DATA IN THIS EXERCISE:

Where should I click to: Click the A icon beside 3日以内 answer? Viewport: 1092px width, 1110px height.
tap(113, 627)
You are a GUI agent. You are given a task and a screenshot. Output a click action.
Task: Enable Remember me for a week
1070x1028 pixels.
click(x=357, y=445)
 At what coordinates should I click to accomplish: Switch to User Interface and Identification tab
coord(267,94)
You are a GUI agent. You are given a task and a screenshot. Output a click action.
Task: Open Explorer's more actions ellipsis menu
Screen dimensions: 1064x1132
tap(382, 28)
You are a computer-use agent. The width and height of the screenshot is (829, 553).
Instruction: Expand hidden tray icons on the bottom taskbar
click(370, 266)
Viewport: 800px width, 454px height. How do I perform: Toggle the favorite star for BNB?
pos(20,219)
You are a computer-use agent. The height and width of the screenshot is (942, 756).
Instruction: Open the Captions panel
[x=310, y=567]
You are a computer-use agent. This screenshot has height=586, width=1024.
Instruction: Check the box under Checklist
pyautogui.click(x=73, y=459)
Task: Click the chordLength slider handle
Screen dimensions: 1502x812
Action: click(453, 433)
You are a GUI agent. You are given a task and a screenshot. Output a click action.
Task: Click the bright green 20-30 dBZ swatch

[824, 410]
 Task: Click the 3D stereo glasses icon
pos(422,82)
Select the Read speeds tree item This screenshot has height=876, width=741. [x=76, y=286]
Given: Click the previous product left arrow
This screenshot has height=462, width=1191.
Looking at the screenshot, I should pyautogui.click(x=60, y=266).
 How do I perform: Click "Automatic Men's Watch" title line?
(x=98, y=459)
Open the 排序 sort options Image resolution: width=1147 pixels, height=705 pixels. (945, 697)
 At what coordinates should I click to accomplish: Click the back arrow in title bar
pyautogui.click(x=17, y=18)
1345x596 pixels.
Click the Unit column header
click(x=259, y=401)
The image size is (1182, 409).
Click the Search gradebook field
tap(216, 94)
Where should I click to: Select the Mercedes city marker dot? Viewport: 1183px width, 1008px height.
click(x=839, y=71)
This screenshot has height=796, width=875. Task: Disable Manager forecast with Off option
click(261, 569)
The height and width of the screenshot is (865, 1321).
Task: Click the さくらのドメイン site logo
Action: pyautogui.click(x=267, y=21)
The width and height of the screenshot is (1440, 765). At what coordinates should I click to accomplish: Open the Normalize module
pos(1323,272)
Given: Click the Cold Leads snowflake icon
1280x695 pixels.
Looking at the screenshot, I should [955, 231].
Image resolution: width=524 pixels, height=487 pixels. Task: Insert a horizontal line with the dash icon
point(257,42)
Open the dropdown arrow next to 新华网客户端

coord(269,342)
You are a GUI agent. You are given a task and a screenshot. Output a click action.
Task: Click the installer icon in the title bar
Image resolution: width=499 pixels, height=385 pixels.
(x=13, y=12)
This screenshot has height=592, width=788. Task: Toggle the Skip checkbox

WHAT TO DO: The answer must consist solely of the lines from the first line of the data to the line holding "Given: Click the previous product left arrow", each given again exactly.

OUTPUT OF THE EXERCISE:
Where should I click to: Click the A icon beside 3日以内 answer? Viewport: 1092px width, 1110px height.
tap(113, 627)
You are a GUI agent. You are given a task and a screenshot. Output a click action.
Task: Enable Remember me for a week
1070x1028 pixels.
click(x=357, y=445)
 At what coordinates should I click to accomplish: Switch to User Interface and Identification tab
coord(267,94)
You are a GUI agent. You are given a task and a screenshot. Output a click action.
Task: Open Explorer's more actions ellipsis menu
Screen dimensions: 1064x1132
tap(382, 28)
You are a computer-use agent. The width and height of the screenshot is (829, 553).
Instruction: Expand hidden tray icons on the bottom taskbar
click(370, 266)
Viewport: 800px width, 454px height. How do I perform: Toggle the favorite star for BNB?
pos(20,219)
You are a computer-use agent. The height and width of the screenshot is (942, 756).
Instruction: Open the Captions panel
[x=310, y=567]
You are a computer-use agent. This screenshot has height=586, width=1024.
Instruction: Check the box under Checklist
pyautogui.click(x=73, y=459)
Task: Click the chordLength slider handle
Screen dimensions: 1502x812
Action: click(453, 433)
You are a GUI agent. You are given a task and a screenshot. Output a click action.
Task: Click the bright green 20-30 dBZ swatch

[824, 410]
 Task: Click the 3D stereo glasses icon
pos(422,82)
Select the Read speeds tree item This screenshot has height=876, width=741. [x=76, y=286]
Given: Click the previous product left arrow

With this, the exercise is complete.